═══ TEXTE FOURNI
N’est-ce pas le charpentier, le fils de Marie ?

Lecture Biblique : Marc 6, 1-6

 

Prédication

A Nazareth, dans la synagogue de son village, l’intervention publique de Jésus suscite deux sortes de réactions ;

d’une part, on se demande :

« D’où lui viennent ces choses ? Cette sagesse ? Ces miracles ? ».

D’autre part, ces questions circulent de bouche à oreille :

« N’est-ce pas le charpentier, le fils de Marie, le frère de Jacques, de Joses, de Jude et de Simon ? et ses sœurs ne sont-elles pas ici parmi nous ? ».

Une contradiction apparaît aux yeux des Nazaréens :

Comment associer le nouveau, l’exceptionnel, avec ce qui est proche et connu ? Où Jésus irait-il chercher sa différence ? Pour qui se prend-il ? On le connaît aussi bien que l’on se connaît soi-même ! Il est d’ici !

Et si Jésus venait nous faire découvrir que nous ne connaissons bien ni lui ni nous-mêmes ? Quel dérangement ! Quel abîme s’ouvrirait autour de nous et en nous ! Quel dérangement cela serait, précisément là où nous n’aimons pas être dérangés, dans notre univers familier ! Il faudrait tout reconsidérer, se poser des questions et porter un regard différent sur notre univers proche et privé !

Non ! Les choses importantes et nouvelles viennent d’ailleurs. Ce qui vient de Dieu est dans l’extraordinaire, l’éblouissant, l’exotique, l’inaccessible, le puissant !

De nos jours, pour entraîner l’adhésion des hommes, il faut faire rêver d’évasion, de réussite, d’efficacité. La publicité et les hommes politiques utilisent ce langage. Mais associer parole humaine et parole de Dieu, action de Dieu et faiblesse humaine ne paraît pas possible.

 

Frères et sœurs,

La rencontre manquée de Nazareth n’est que l’annonce et un avant-goût du grand scandale que sera la mort de Jésus sur la croix, car là, il sera manifeste qu’il n’est qu’un homme, puisqu’il meurt comme tous les hommes.

Au fond, nous sommes tous un peu Nazaréens. Pour nous aussi, Jésus associe ce qui nous paraît incompatible : Dieu et l’homme.

Plus tard, dans un langage théologique, on dira que Jésus est « vrai homme et vrai Dieu », mais attention, il ne faut pas imaginer deux identités juxtaposées. Jésus est « homme et Dieu » d’un seul élan, d’un seul bloc : plus il est vraiment homme et plus il est vraiment fils de Dieu.
══════
• **LISTE DES CONSIGNES**:
(a) Recopiez fidèlement le passage de la prédication qui commence aux mots « Au fond, nous » et s'arrête après « fils de Dieu. ».
(b) D'après la prédication, quels frères de Jésus les habitants de Nazareth nomment-ils ?
═══ INFORMATIONS ENREGISTRÉES
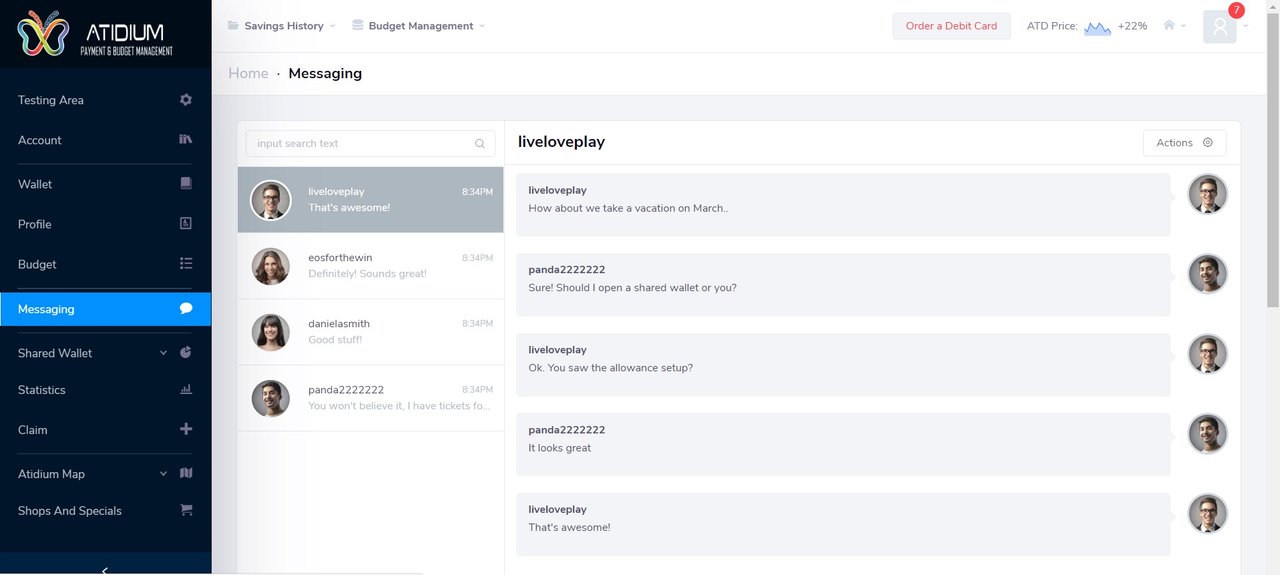The height and width of the screenshot is (575, 1280).
Task: Expand the Atidium Map submenu chevron
Action: click(x=163, y=474)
══════
• **RÉPONSES AUX CONSIGNES**:
(a)
Au fond, nous sommes tous un peu Nazaréens. Pour nous aussi, Jésus associe ce qui nous paraît incompatible : Dieu et l’homme.

Plus tard, dans un langage théologique, on dira que Jésus est « vrai homme et vrai Dieu », mais attention, il ne faut pas imaginer deux identités juxtaposées. Jésus est « homme et Dieu » d’un seul élan, d’un seul bloc : plus il est vraiment homme et plus il est vraiment fils de Dieu.

(b) Jacques, Joses, Jude et Simon.